▶ **The problem**:
For this exercise, repeat the listing below from its first line through the line containing "Given: Open the", exactly as written.

▶ **The data**:
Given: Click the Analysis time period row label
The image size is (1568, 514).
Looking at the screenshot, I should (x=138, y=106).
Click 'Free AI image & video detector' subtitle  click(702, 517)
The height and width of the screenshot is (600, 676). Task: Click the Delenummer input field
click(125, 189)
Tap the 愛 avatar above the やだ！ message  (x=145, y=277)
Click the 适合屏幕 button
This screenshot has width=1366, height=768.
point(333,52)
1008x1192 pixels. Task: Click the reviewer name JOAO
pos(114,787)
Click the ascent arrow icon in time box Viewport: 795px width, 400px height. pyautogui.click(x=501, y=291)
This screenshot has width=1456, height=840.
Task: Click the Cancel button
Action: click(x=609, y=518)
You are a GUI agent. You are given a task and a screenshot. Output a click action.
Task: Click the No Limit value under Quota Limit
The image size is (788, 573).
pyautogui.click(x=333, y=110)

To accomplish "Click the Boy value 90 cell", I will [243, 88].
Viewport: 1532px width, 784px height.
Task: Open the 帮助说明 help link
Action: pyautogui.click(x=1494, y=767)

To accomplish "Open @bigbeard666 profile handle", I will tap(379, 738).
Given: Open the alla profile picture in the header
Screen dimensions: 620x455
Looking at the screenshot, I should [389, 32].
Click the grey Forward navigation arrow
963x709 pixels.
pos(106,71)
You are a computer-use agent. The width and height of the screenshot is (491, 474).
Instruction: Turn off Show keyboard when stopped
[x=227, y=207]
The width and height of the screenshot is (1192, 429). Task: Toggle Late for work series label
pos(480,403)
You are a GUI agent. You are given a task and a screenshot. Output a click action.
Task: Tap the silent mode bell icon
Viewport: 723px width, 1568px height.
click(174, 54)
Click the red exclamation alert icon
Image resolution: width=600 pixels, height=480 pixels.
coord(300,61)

▶ **Response to the exercise**:
Given: Click the Analysis time period row label
The image size is (1568, 514).
Looking at the screenshot, I should (x=138, y=106).
Click 'Free AI image & video detector' subtitle  click(702, 517)
The height and width of the screenshot is (600, 676). Task: Click the Delenummer input field
click(125, 189)
Tap the 愛 avatar above the やだ！ message  (x=145, y=277)
Click the 适合屏幕 button
This screenshot has width=1366, height=768.
point(333,52)
1008x1192 pixels. Task: Click the reviewer name JOAO
pos(114,787)
Click the ascent arrow icon in time box Viewport: 795px width, 400px height. pyautogui.click(x=501, y=291)
This screenshot has width=1456, height=840.
Task: Click the Cancel button
Action: click(x=609, y=518)
You are a GUI agent. You are given a task and a screenshot. Output a click action.
Task: Click the No Limit value under Quota Limit
The image size is (788, 573).
pyautogui.click(x=333, y=110)

To accomplish "Click the Boy value 90 cell", I will [243, 88].
Viewport: 1532px width, 784px height.
Task: Open the 帮助说明 help link
Action: pyautogui.click(x=1494, y=767)

To accomplish "Open @bigbeard666 profile handle", I will tap(379, 738).
Given: Open the alla profile picture in the header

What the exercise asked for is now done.